§ **Exercise directions**
Exact copy, pictures excluded: print the lines from the one with "The height and width of the screenshot is (631, 1041)." through the final line of the records.

§ **Dataset entries**

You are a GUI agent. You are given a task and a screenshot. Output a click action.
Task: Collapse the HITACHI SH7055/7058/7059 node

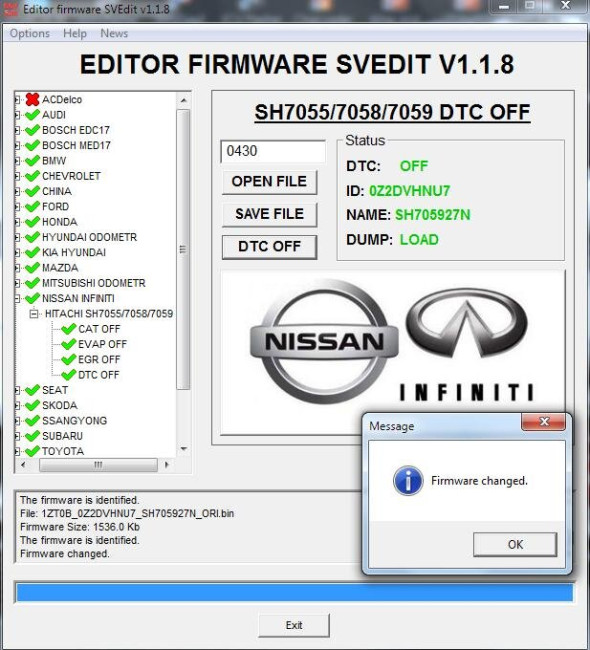[x=34, y=314]
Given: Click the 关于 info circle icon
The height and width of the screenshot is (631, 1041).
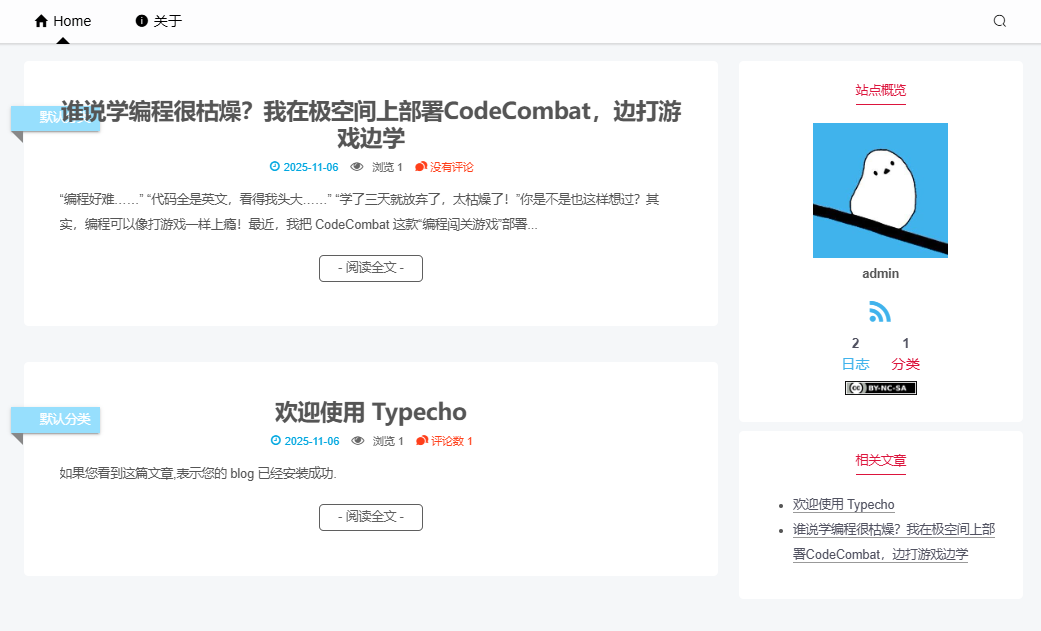Looking at the screenshot, I should tap(142, 21).

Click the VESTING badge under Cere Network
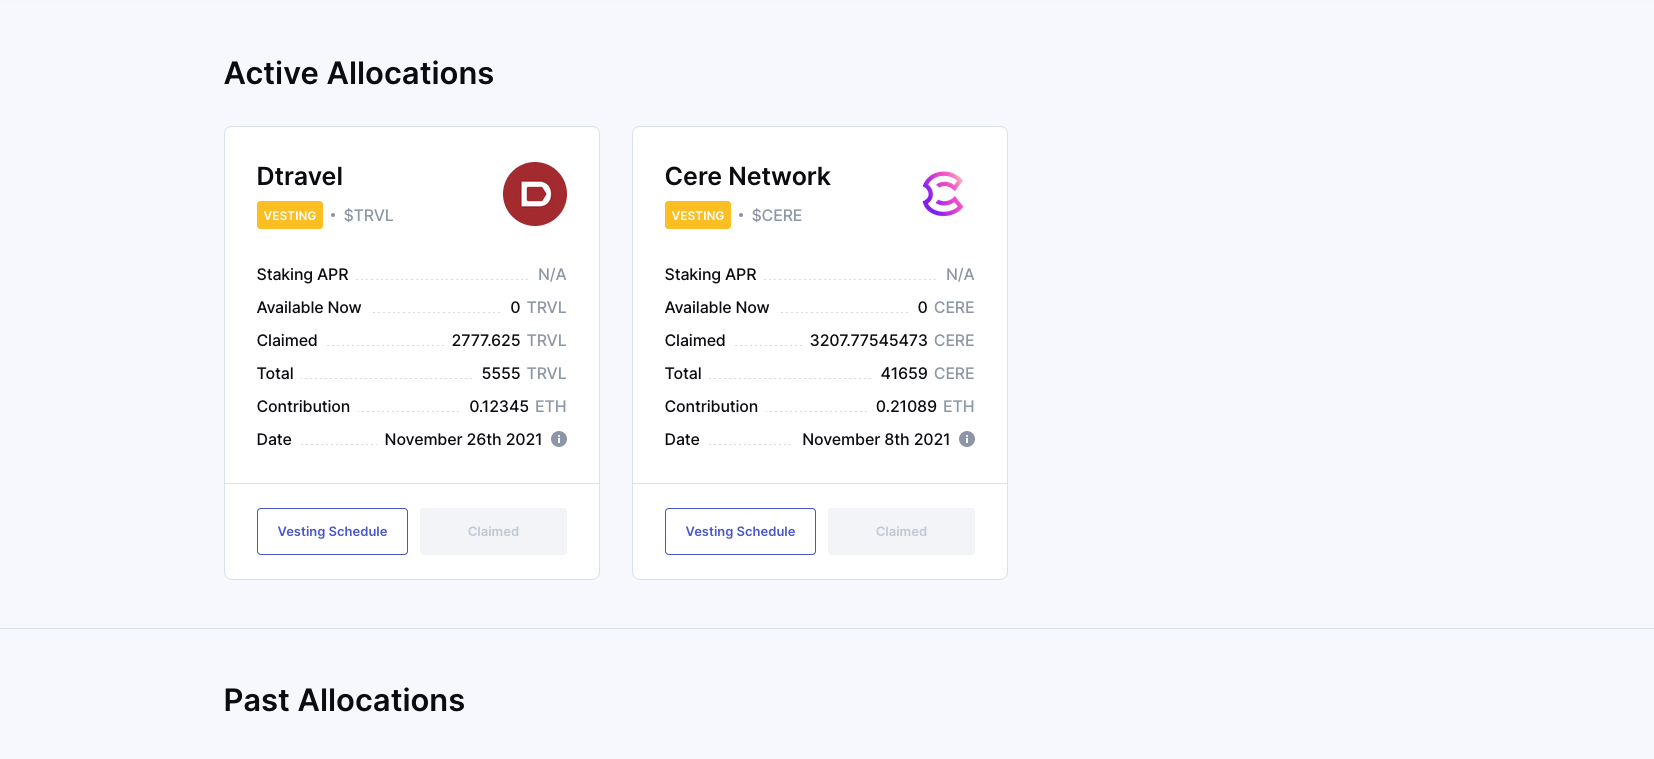[x=698, y=215]

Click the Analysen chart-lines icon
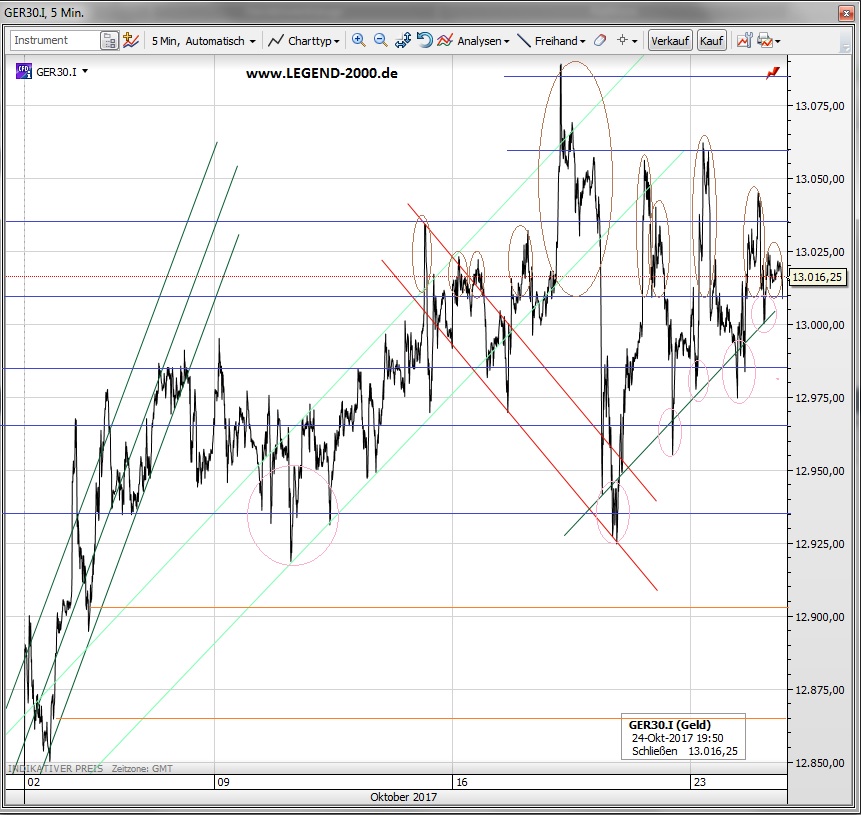(x=445, y=41)
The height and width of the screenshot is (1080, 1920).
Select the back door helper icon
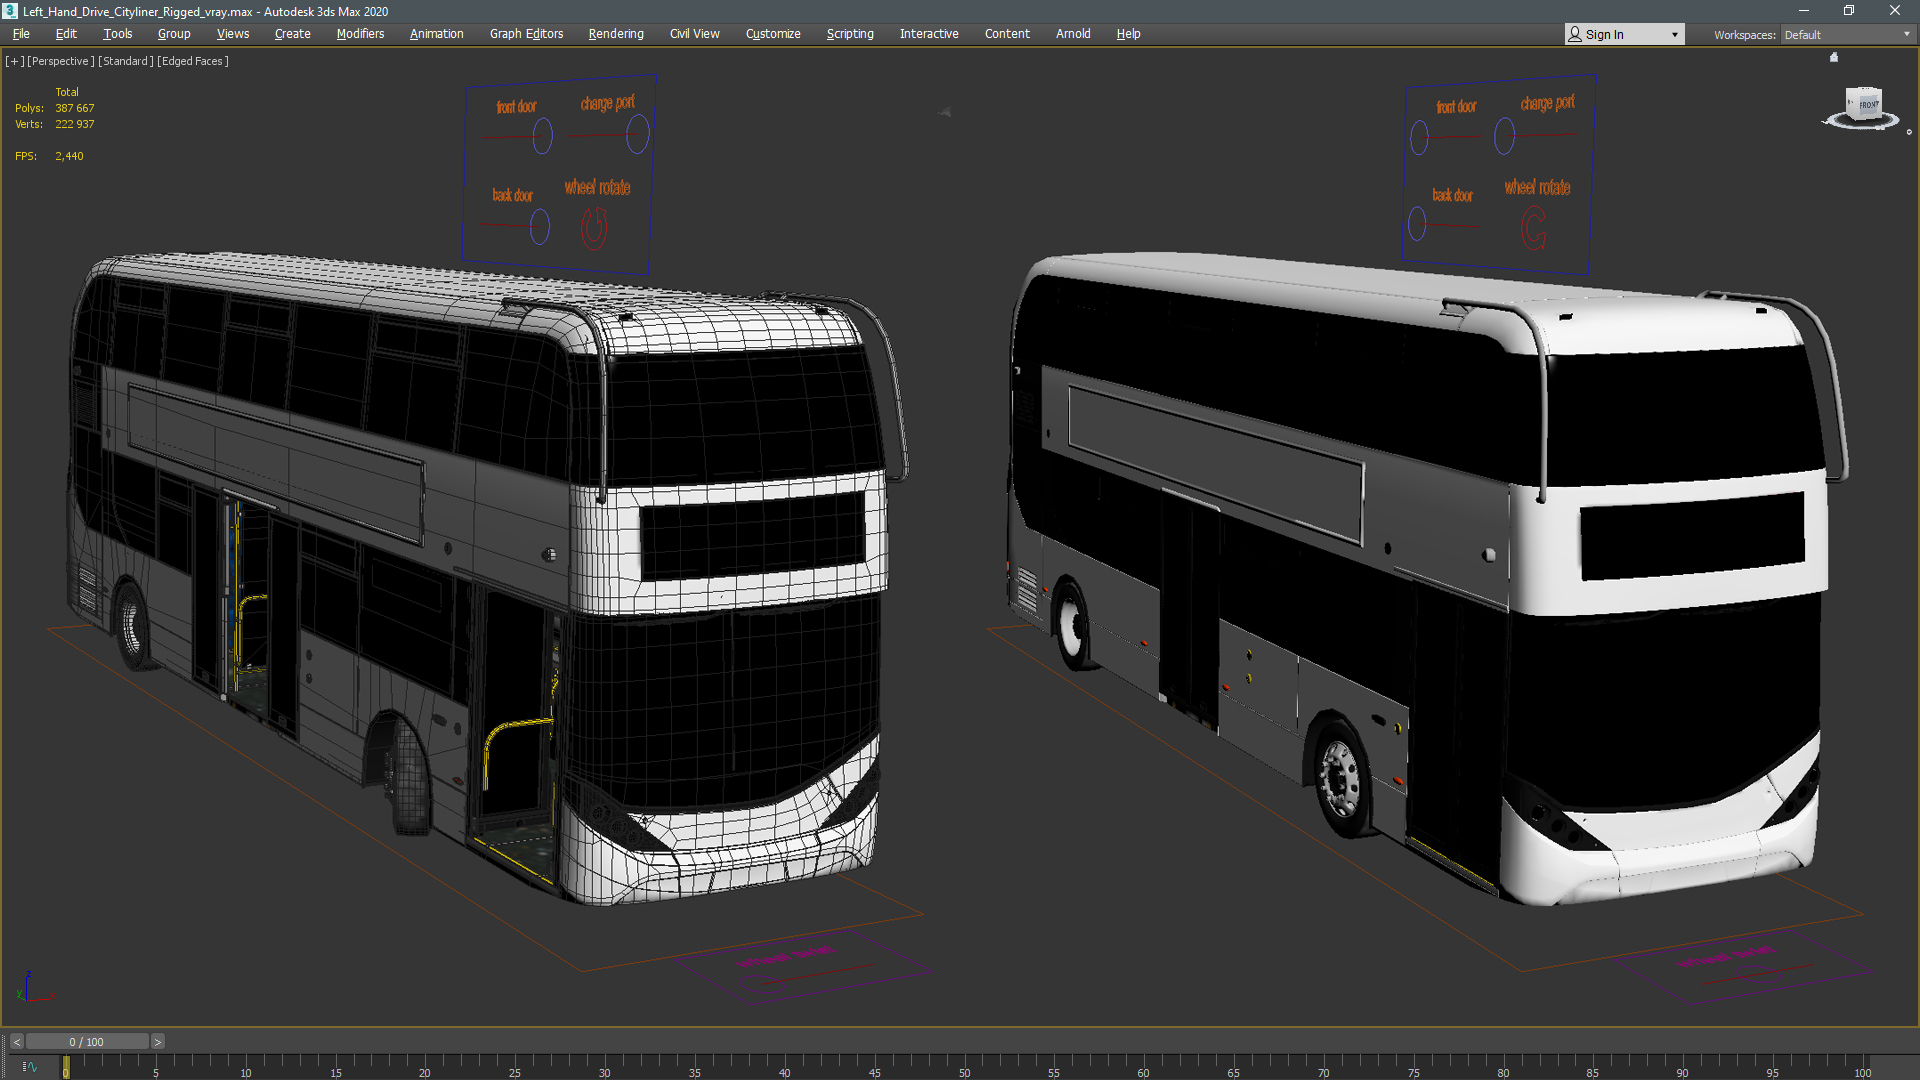(538, 227)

§ **Completed exercise**
The height and width of the screenshot is (631, 1041).
Looking at the screenshot, I should tap(142, 21).

Click the VESTING badge under Cere Network
[x=698, y=215]

Click the Analysen chart-lines icon
(x=445, y=41)
The height and width of the screenshot is (1080, 1920).
Select the back door helper icon
(538, 227)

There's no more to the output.